Por el contrario, el artículo 110 de la Constitución reproduce una institución muy común en el mundo y solo establece la improcesabilidad sin previo desafuero aprobado por la Asamblea Legislativa. Los funcionarios protegidos no pueden ser privados de libertad, salvo la flagrante comisión de un delito o el desafuero previsto por la propia Constitución. La disposición no protege al funcionario, sino al normal desarrollo de su gestión, con independencia de presiones indebidas.
Por eso es parte de la estructura fundamental del Estado democrático, según la explicación ofrecida por el magistrado Orlando Aguirre Gómez, presidente de la Corte Suprema de Justicia, a los integrantes de la comisión legislativa encargada de dictaminar el proyecto.
La reforma solo eliminaría la inmunidad cuando se trate de delitos tipificados en la Ley contra la Corrupción y el Enriquecimiento Ilícito y otros establecidos en el Código Penal, tales como peculado, cohecho y tráfico de influencias. La intención de los proponentes es combatir la corrupción en las altas esferas del Estado. Es una causa con la cual es fácil simpatizar.
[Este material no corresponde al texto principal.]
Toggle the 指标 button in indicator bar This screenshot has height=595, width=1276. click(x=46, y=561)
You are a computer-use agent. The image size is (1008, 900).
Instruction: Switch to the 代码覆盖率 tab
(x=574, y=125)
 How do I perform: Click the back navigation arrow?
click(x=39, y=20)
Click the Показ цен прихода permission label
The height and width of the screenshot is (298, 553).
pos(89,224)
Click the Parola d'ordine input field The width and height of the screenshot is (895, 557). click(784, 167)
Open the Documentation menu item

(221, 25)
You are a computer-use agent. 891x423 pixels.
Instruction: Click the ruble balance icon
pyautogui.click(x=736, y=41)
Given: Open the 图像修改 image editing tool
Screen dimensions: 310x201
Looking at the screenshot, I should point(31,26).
Precisamente por eso es indispensable detenerse a meditar sobre sus costos.
A falta de inmunidad, el desempeño de los funcionarios se podría ver afectado por una lluvia de reclamos capaces de paralizar sus labores. Los abusos podrían extenderse a actos lesivos para la independencia de poderes. La historia es rica en ejemplos de ese tipo de interferencias. Para evitarlas, el fuero de inmunidad establece una serie de filtros.
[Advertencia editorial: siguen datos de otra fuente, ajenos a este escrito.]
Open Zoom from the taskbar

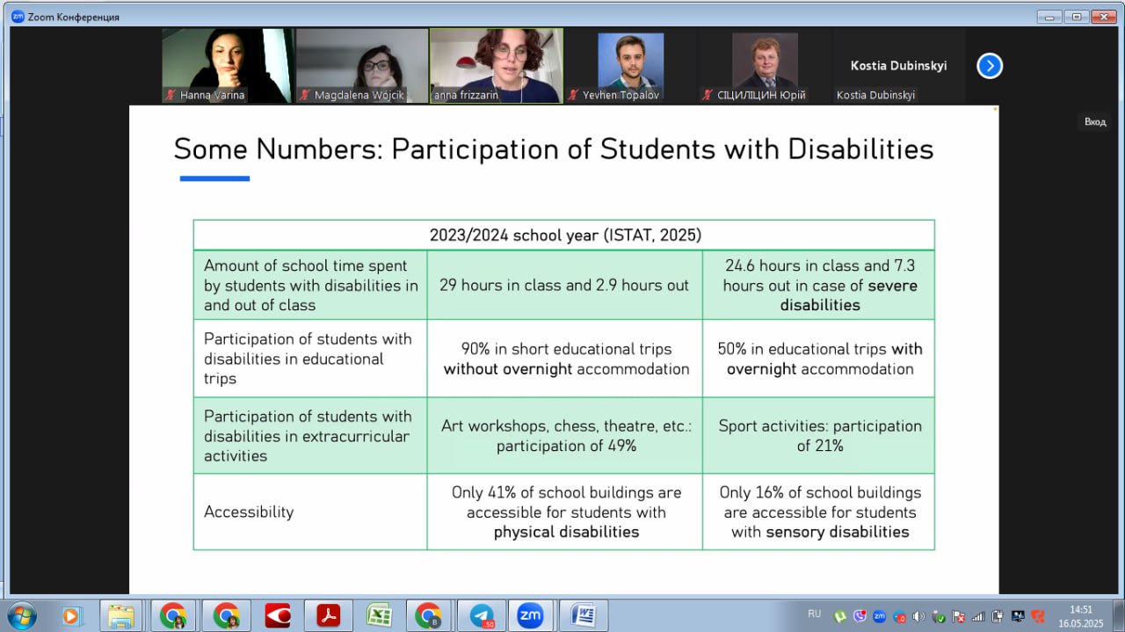[x=530, y=615]
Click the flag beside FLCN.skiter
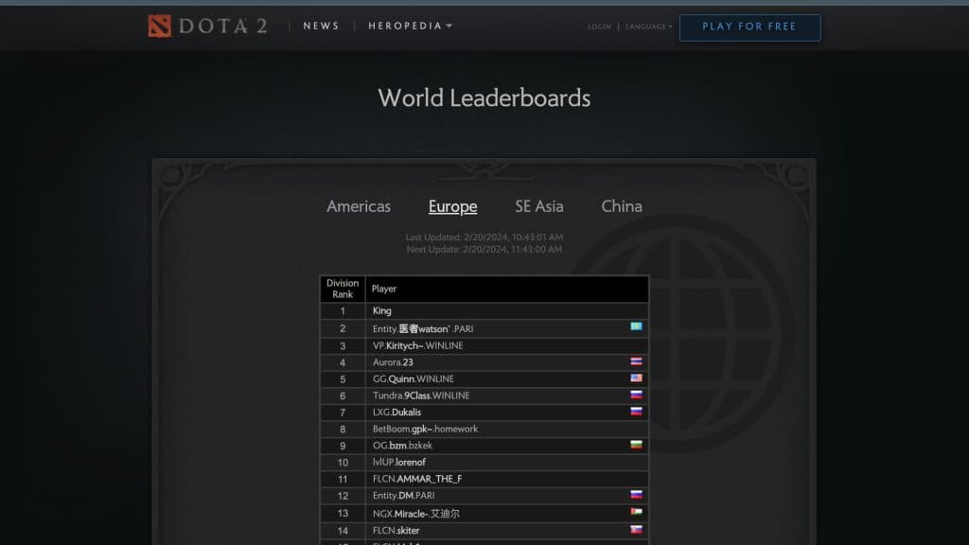The image size is (969, 545). tap(636, 530)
Por mandato de ley, el fiscal general debe conducir las investigaciones cuando el imputado sea miembro de los supremos poderes. Si encuentra razones para hacerlo, eleva el caso a la Sala Tercera de la Corte Suprema de Justicia, cuyos miembros deciden si solicitan el levantamiento de la inmunidad al Congreso para iniciar el proceso penal.
Es un trámite engorroso, y no podría ser de otra manera si la intención es proteger la continuidad e independencia de las funciones de los miembros de los supremos poderes. Es válido preguntarse si el tiempo consumido por cada etapa podría ser menor. Si bien el Ministerio Público está obligado a ser exhaustivo en sus investigaciones, nunca debe dejar de considerar la gravedad del caso y la calidad de la prueba inicial para agilizar el trámite. Lo mismo vale para la Sala III, donde el sentido de urgencia debería sobreponerse, en muchos casos, al plazo de tres meses fijado en la actualidad.
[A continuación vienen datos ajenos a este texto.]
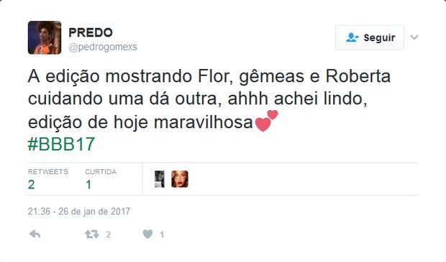This screenshot has height=262, width=446.
Task: Open the liker avatar with red lips
Action: coord(180,179)
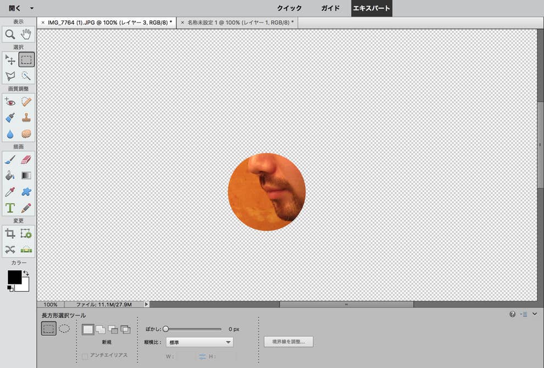Enable add-to-selection mode
Image resolution: width=544 pixels, height=368 pixels.
tap(101, 329)
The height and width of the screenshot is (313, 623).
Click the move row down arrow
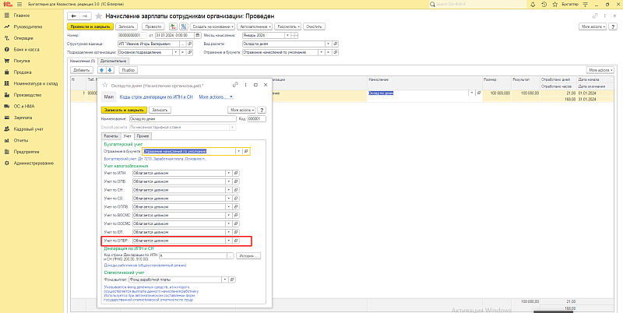[110, 70]
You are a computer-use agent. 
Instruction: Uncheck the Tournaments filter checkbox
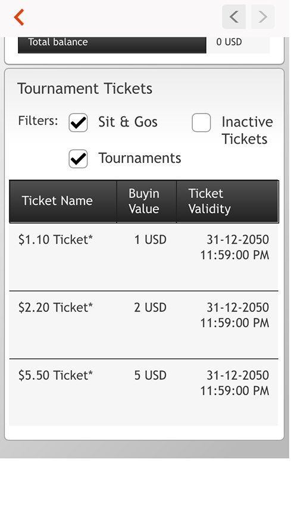click(x=78, y=159)
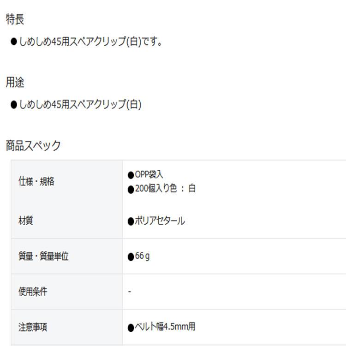Select the 仕様・規格 row label

point(36,182)
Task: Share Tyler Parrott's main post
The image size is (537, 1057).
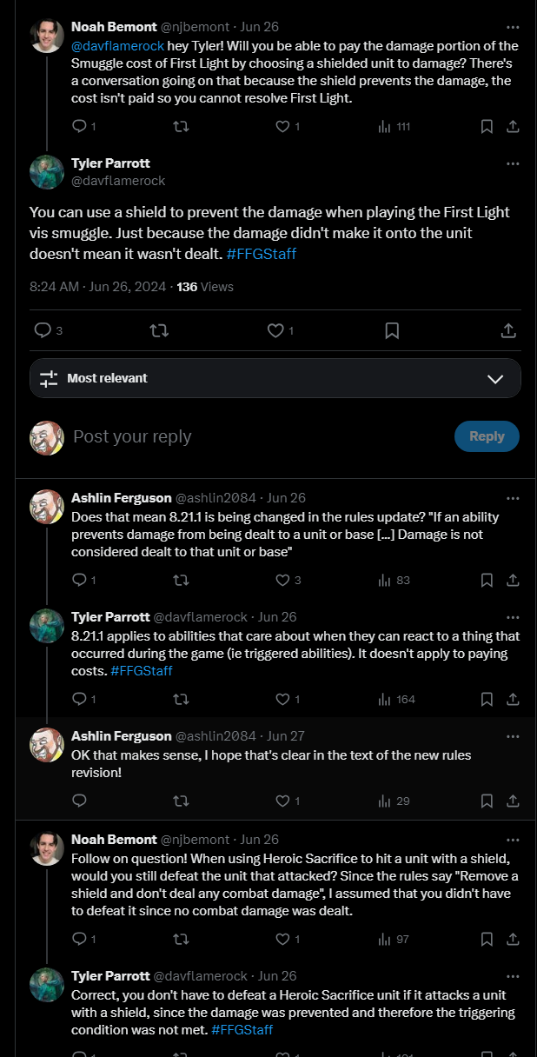Action: coord(509,330)
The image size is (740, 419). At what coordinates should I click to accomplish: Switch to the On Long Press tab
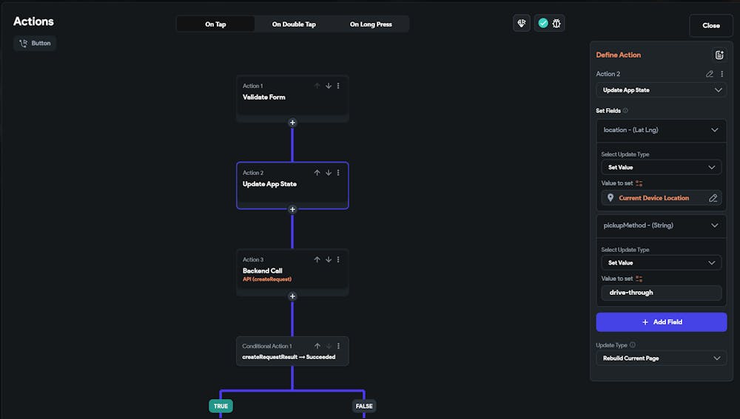coord(371,24)
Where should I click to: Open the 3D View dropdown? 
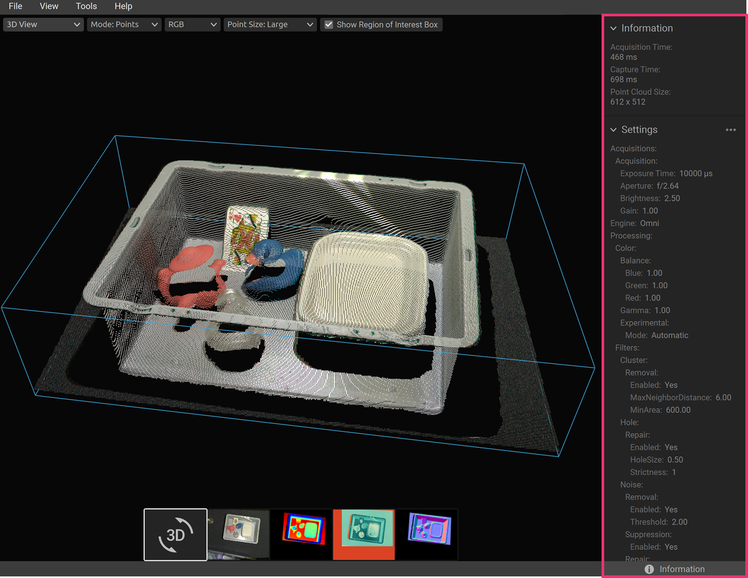tap(43, 25)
La desconfianza de la opinión pública se nutre de la tardanza en resolver situaciones obvias. Cuando el caso llega a la Asamblea Legislativa y queda enterrado en un oscuro rincón de la agenda o se convierte en objeto de negociación política, la institución de la inmunidad se desvirtúa y se crean espacios para reacciones radicales, como el proyecto de reforma constitucional comentado. Si la tramitación de los casos se hace a oscuras, como ha sucedido en varias oportunidades, tanto peor. Pero aun en esas circunstancias, es mejor confiar en los equilibrios del sistema democrático, incluido el escrutinio de la prensa y la opinión pública.